Las circunstancias excepcionales están ya dadas. El camino en España, momentaneamente reprimido, es muy "español"; el contexto es, sin embargo, global: el del "intercambio colombino" y el Homogenoceno. En las últimas páginas de 1493, Mann describe la contradicción antropológica que preside el fastigio de la globalización: todos deseamos tener lo mismo que tienen los demás (pantallas, teléfonos inteligentes, muebles de Ikea, coches, IA) y "seguir siendo agresivamente nosotros mismos". Los malvados son pocos. El problema no es que una persona normal sea capaz tanto del bien como del mal; el problema atañe más bien a las consecuencias de una virtud -digamos- "mal colocada". La combinación de neoliberalismo licuefactor y tecnología totalitaria ha descolocado, sí, todas nuestras virtudes.
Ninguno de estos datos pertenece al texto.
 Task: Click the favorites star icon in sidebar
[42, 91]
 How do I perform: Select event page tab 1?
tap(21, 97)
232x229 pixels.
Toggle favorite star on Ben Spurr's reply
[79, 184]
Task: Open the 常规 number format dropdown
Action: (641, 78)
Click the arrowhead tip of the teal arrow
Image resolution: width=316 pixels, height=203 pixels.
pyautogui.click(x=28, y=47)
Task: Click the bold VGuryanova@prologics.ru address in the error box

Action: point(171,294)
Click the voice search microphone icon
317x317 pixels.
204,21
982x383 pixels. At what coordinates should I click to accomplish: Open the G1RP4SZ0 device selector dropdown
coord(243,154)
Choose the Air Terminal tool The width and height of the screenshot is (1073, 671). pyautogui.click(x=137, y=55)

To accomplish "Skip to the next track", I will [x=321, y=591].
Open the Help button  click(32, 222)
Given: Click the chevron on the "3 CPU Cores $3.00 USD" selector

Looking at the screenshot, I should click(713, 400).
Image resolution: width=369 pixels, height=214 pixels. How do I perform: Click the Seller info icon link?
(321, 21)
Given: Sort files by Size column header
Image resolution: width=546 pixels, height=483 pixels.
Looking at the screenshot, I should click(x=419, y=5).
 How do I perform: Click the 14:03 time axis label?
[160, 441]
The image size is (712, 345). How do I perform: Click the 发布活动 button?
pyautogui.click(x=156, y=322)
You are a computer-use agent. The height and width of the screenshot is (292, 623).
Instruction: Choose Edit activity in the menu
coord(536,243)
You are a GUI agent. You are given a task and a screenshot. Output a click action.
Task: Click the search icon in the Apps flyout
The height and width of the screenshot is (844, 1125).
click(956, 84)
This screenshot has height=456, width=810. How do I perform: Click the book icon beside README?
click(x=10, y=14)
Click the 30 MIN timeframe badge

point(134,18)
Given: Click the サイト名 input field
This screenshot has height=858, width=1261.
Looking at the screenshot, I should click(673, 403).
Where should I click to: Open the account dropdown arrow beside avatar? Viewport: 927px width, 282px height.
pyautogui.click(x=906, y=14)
Quiero decir que hemos colocado el "deseo", potencialmente nihilista, en mercancías digitales e imágenes artefactas; y hemos colocado la "identidad", potencialmente excluyente, en pasados imperiales y terruños desaparecidos. La nueva violencia fascista responde e interpela a esta mala colocación de la virtud general en un mundo sin anclas en el que no hay ya ningún lugar donde integrarse. Para detenerla (la violencia) habría que encontrar el modo de recolocar el deseo en una trascendencia común no nihilista y la identidad en un lugar común no excluyente. ¿Y cómo se hace eso?
No lo sé. Decía Bertolt Brecht que cuando la rama en la que estamos sentados está a punto de romperse todo el mundo se pone a fabricar sierras; sé que ése no es el camino; sé que en la izquierda deberíamos estar -al contrario- inventando anclas.